◆ Instructions to follow ◆
Shift every coordinate in the answers of the data below by adding 62 to each number, and write out all the lines again, requests included. Leave the pictures out of your answer.

◆ Entries provided ◆
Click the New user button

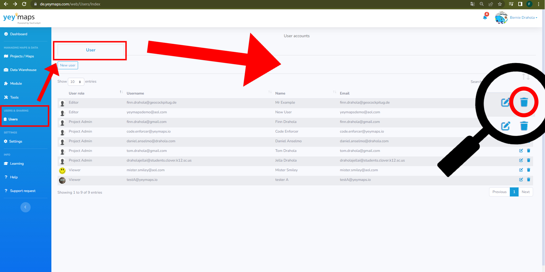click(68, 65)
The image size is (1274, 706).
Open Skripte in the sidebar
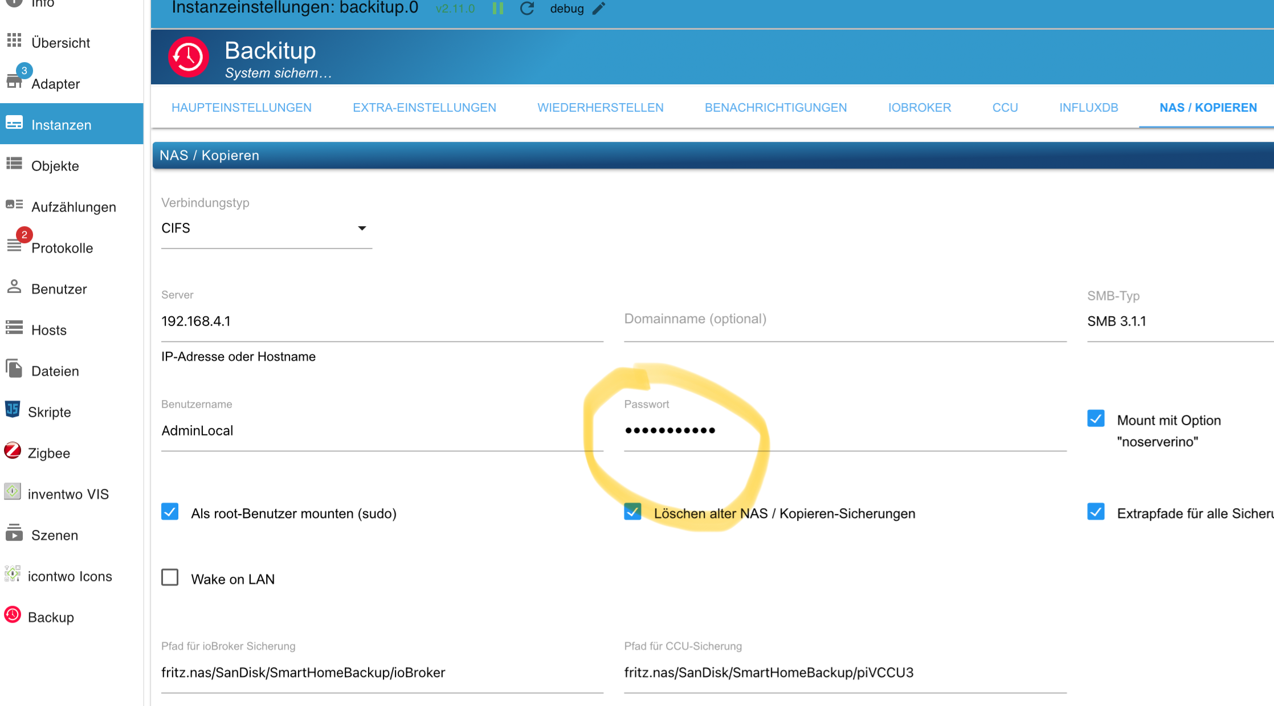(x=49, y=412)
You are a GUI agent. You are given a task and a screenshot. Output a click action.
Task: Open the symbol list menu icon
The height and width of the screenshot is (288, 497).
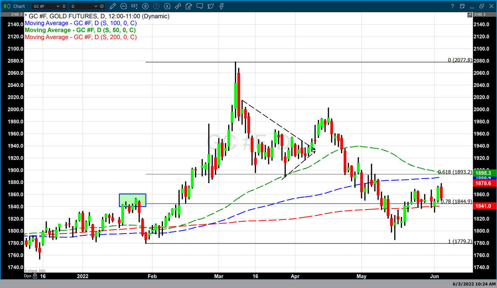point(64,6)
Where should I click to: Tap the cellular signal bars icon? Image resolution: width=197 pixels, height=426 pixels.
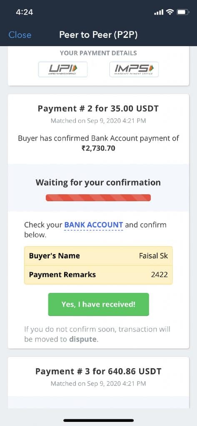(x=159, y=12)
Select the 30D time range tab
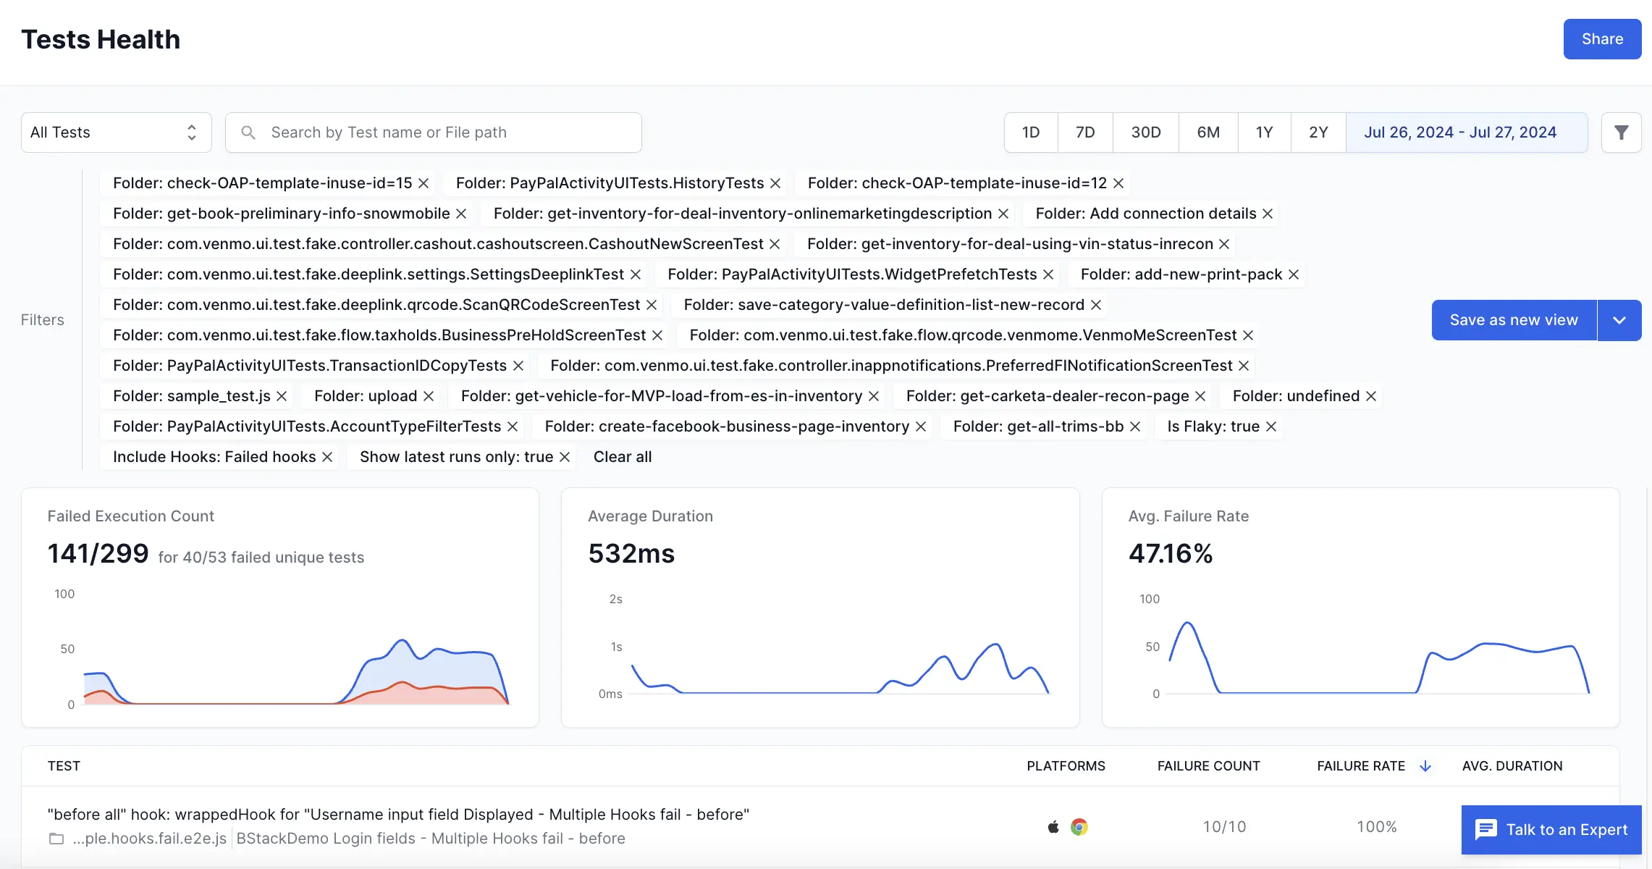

◆ Solution for this exercise ◆
Click the New user button

click(130, 127)
The image size is (1274, 706).
Open Skripte in the sidebar
(x=111, y=474)
You are a GUI agent. You are given a task and a screenshot. Output a click action.
Task: Open the symbol list menu icon
The height and width of the screenshot is (288, 497).
point(126,68)
Where should I click to: Tap the cellular signal bars icon? Image resolution: width=197 pixels, height=426 pixels.
(x=221, y=74)
Select the 30D time range tab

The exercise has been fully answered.